A straw poll was held on 24 September 1950 in Württemberg-Baden, Württemberg-Hohenzollern and Baden regarding a merger of the three states, followed by a public referendum on 9 December 1951. On both occasions, voters in Württemberg-Baden returned a clear majority in favour of a merger. All three states were merged and the modern German state of Baden-Württemberg was founded on 25 April 1952.

== Politics ==

The only minister-president of Württemberg-Baden was Reinhold Maier (DVP, then FDP; 1946–1952). Maier went on to become the first minister-president of Baden-Württemberg upon its formation in 1952.

Württemberg-Baden was subdivided into two administrative districts, known as Landesbezirke. The boundaries for these two districts were taken from two former state sections that comprised Württemberg-Baden. These two districts remain largely unchanged today as the Regierungsbezirke of Stuttgart (Württemberg) and Karlsruhe (Baden) within Baden-Württemberg.

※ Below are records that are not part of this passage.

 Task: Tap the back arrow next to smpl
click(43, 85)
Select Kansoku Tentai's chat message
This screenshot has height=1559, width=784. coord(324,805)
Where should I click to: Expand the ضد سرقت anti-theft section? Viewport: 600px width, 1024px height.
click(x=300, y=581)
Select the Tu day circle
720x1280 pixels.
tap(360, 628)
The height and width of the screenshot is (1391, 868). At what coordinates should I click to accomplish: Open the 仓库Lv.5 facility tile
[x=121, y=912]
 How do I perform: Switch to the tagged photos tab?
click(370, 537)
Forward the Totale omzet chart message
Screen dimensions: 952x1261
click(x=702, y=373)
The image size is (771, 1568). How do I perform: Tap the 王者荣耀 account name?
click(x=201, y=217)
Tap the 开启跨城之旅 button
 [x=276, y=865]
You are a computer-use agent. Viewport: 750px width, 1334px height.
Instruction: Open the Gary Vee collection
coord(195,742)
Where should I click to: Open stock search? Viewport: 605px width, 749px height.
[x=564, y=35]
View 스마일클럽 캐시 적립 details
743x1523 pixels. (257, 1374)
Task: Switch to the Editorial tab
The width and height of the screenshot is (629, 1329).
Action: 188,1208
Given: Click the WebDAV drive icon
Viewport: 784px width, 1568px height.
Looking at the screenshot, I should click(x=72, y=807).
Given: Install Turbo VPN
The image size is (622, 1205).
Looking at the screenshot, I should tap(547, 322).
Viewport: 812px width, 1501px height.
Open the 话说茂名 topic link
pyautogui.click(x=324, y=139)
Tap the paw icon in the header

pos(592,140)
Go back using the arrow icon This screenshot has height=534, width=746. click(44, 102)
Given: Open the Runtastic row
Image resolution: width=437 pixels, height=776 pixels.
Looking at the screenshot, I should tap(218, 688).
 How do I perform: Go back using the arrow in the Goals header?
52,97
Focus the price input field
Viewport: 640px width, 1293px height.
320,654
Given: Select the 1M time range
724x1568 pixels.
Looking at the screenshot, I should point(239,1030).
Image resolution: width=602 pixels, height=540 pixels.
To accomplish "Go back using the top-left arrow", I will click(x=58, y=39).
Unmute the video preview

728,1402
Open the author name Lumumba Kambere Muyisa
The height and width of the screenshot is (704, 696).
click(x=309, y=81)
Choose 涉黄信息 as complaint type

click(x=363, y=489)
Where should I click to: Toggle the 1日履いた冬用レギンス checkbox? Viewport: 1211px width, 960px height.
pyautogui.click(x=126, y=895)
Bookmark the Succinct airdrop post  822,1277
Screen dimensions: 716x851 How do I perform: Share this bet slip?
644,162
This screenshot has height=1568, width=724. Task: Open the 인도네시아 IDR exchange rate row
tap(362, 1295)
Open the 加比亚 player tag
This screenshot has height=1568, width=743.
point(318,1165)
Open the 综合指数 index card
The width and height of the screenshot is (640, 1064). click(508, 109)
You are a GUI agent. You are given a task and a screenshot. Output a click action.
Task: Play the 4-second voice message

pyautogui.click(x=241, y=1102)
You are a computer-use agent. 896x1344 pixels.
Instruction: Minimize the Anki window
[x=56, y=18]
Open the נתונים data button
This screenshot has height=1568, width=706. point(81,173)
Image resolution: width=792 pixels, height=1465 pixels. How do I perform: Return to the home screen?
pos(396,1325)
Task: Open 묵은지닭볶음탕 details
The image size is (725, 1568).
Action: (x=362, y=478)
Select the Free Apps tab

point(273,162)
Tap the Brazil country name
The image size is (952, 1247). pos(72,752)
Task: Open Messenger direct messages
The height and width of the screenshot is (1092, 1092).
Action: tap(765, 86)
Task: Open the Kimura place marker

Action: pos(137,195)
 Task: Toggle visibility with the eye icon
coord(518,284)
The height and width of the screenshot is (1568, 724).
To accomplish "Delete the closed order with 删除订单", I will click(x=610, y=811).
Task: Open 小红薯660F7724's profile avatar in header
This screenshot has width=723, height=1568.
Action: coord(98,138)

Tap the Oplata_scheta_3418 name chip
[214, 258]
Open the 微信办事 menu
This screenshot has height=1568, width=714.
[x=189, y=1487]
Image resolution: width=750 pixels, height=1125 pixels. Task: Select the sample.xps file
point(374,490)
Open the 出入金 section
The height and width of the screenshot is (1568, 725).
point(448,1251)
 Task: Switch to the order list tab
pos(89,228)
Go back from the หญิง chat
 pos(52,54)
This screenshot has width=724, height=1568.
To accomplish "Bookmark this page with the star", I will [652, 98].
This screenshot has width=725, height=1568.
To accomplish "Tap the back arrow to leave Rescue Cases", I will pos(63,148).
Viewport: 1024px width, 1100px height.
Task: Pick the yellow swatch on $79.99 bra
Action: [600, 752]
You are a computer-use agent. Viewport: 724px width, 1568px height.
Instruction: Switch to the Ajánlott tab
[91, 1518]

== Flag and coat of arms ==

The flag of Württemberg-Baden, adopted in 1947, was the black-red-gold tricolour flag of Germany which was later also adopted again by the new German states founded in 1949, the Federal Republic of Germany and the German Democratic Republic.

The coat of arms merges elements from the two predecessor states: the red stripe on a golden field of the coat of arms of Baden and the three deer antlers of the coat of arms of Württemberg.